__What you will do__.
Each of the entries should be retyped precisely as it appears.

Records from a data source
|---|

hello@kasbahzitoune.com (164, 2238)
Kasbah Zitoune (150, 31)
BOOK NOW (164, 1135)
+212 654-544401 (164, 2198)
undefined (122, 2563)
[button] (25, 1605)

|---|

__Exercise response__.
hello@kasbahzitoune.com (164, 2238)
Kasbah Zitoune (150, 31)
BOOK NOW (164, 1135)
+212 654-544401 (164, 2198)
undefined (122, 2563)
[button] (25, 1605)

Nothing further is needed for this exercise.